I'm at a 5.5g, a 4g, a 20g, a 75g, and a 10-ish-g fry bucket. And an empty 10g I say I will put into storage but the plants in my 75g grow fast and I probably need somewhere to put my clippings...... 

Today I am proud of my Brazilian pennywort in my 75g. x_x I kill Brazilian pennywort in all my tanks except my high-ish-tech 75g.

I also switched the 5.5g to a finnex stingray and I'm a continued brand-groupie. I love you, Finnex.


----------



## Kaxen (Mar 3, 2013)

More plants after SNE.

I also spent like an hour trying to get the duckweed out. My riccia getting so thick! It feels like a green dishwashing sponge!


----------



## RussellTheShihTzu (Mar 19, 2013)

Am glad you started the journal. They are lovely and am glad you are sharing.


----------



## Kaxen (Mar 3, 2013)

Thank you! 


aaaaaahhhhhhhhhhhh It looks like my java moss has some hair algae on it. oTL uuuuggghhhhhhh hair algae is the worst. >_> does anything eat it? might have to pull it out and hydrogen peroxide it or something or other


----------



## Kaxen (Mar 3, 2013)

Thomas's tank is on my desk now. x_x noticing how much time he spends in the corner. Thomas, you've got 5.5 gallons to your lonesome. 

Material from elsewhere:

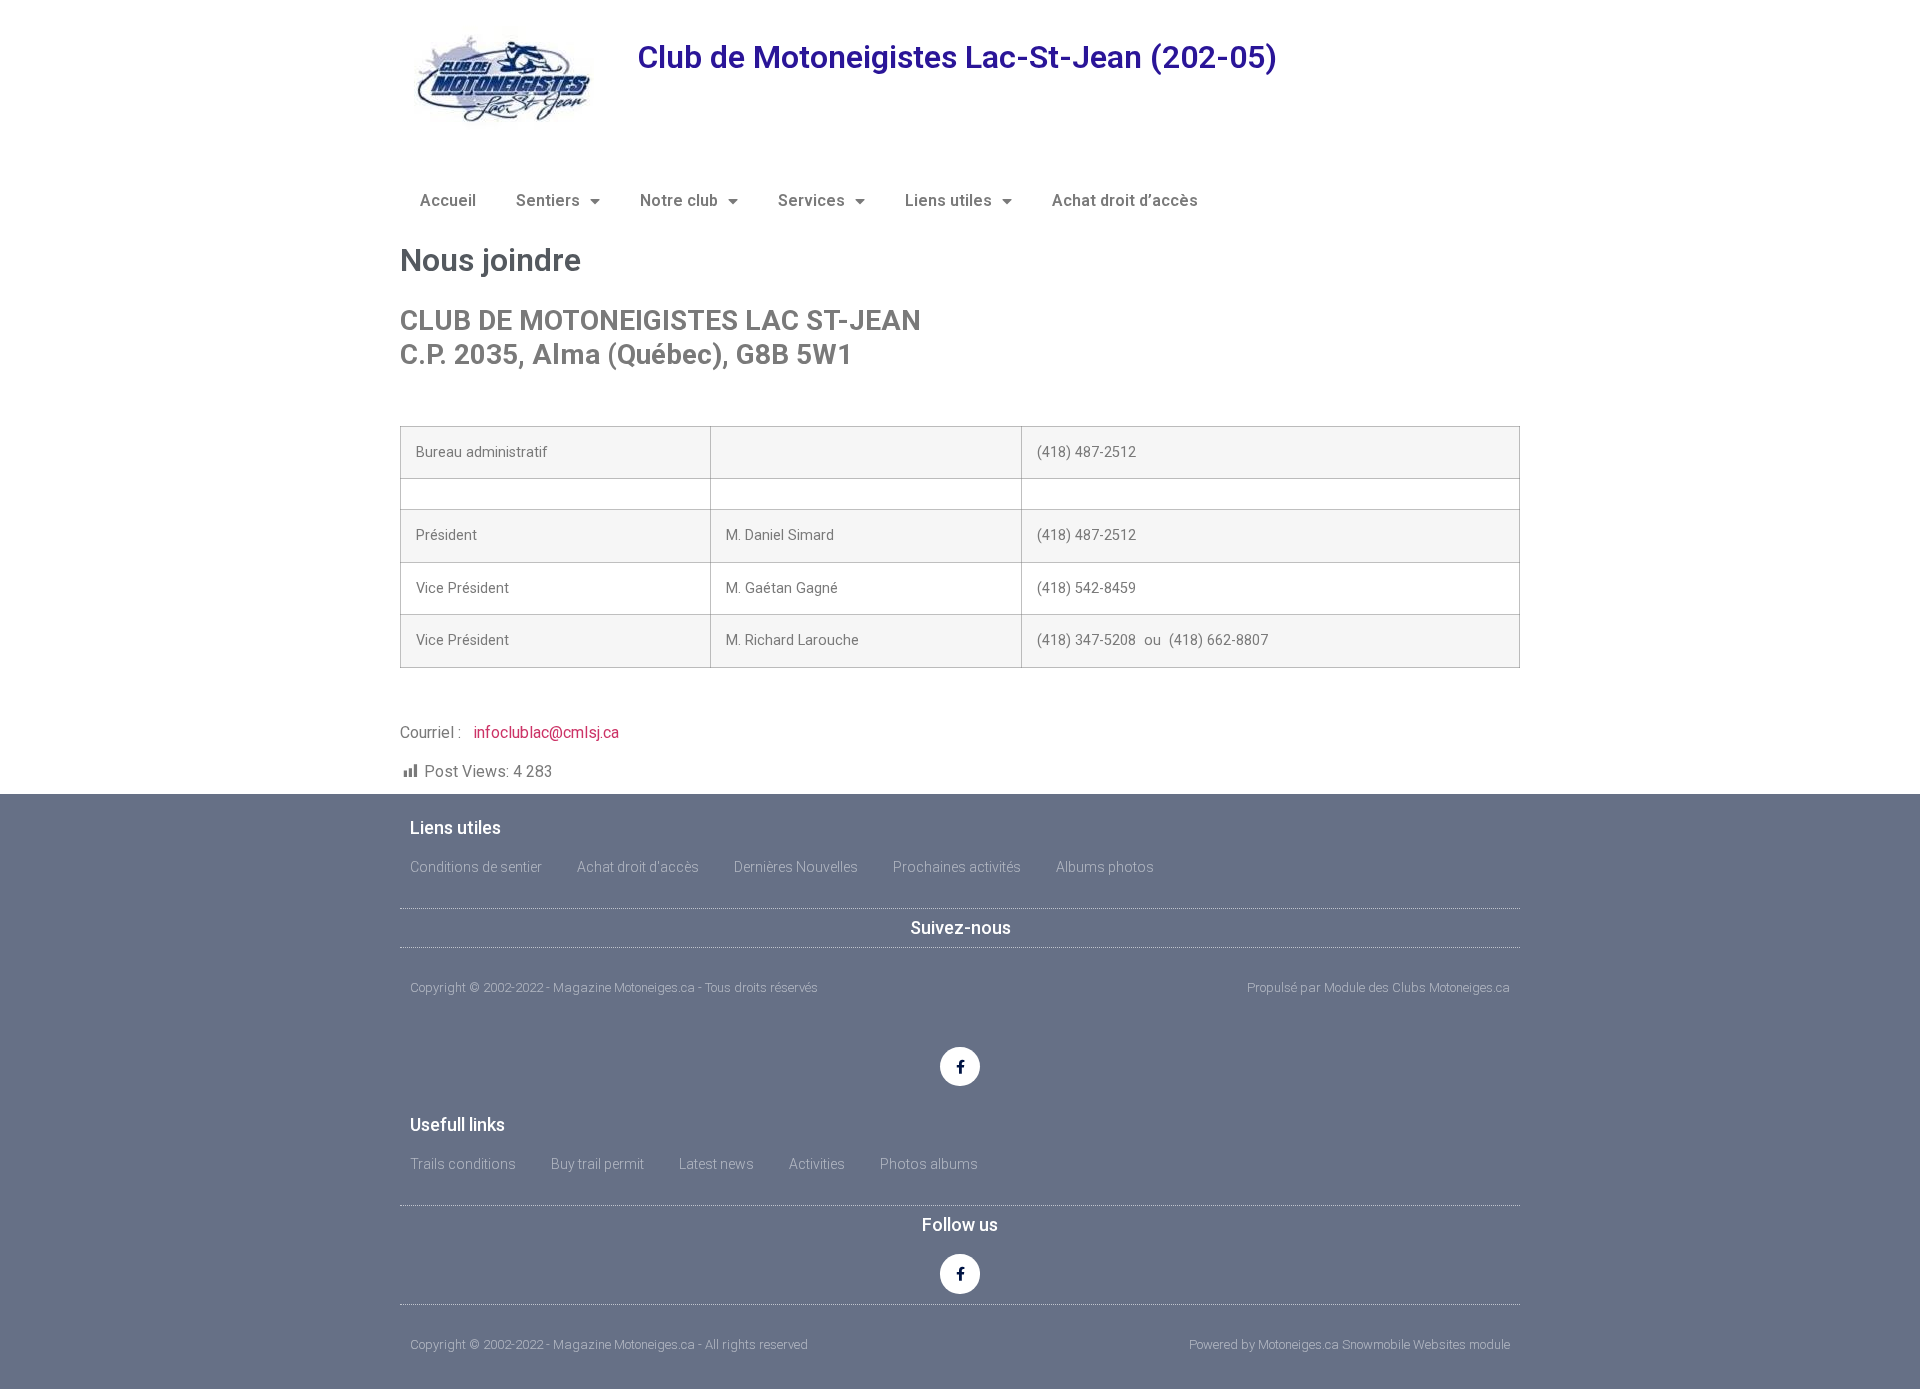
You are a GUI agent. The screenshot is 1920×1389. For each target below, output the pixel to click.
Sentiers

The 75 continues to fill in. The aponogenton ulavus I got is getting pretty big. I like aponogetons. They grow so fast! My one crispus has turned into like ten plants. It shoots off baby plants like crazy.

Now trying my darndest to get my red plants to stay red. A lot of them, all the new growth is green. 

And trying to figure out the best ferts dose schedule. Had some crazy brown algae the past week.


----------



## Kaxen (Mar 3, 2013)

The multies had babies again!

I thought I saw eggs in the tube and now they are little heads with tails.


----------



## Kaxen (Mar 3, 2013)

Update on the 75.

...............really neeed to get rid of some floaters, lol. Brazilian Pennywort out the wazoo. It grows so well in the 75 and I've killed it in all the others


----------



## Kaxen (Mar 3, 2013)

Got rid of a lot of the Brazilian pennywort.


Nick's fins are regrowing nicely and he's fighting snails with vigor as usual


----------



## SplashyBetta (Jul 28, 2014)

Your 75 is gorgeous! 75s are a great size, aren't they? I have one myself (although I think it's longer and shorter than yours) and I love it.


----------



## Kaxen (Mar 3, 2013)

Thank you! I love the size. I was originally gonna go with a 55g, but I like the 75g proportions way better.


----------



## Kaxen (Mar 3, 2013)

Oh my god my intake-outtake tubes were getting grody and ......

well.... I went and cut some of the tube so it wasn't long enough to do a loop-de-loop anymore since I assume that was contributing to the problem.


----------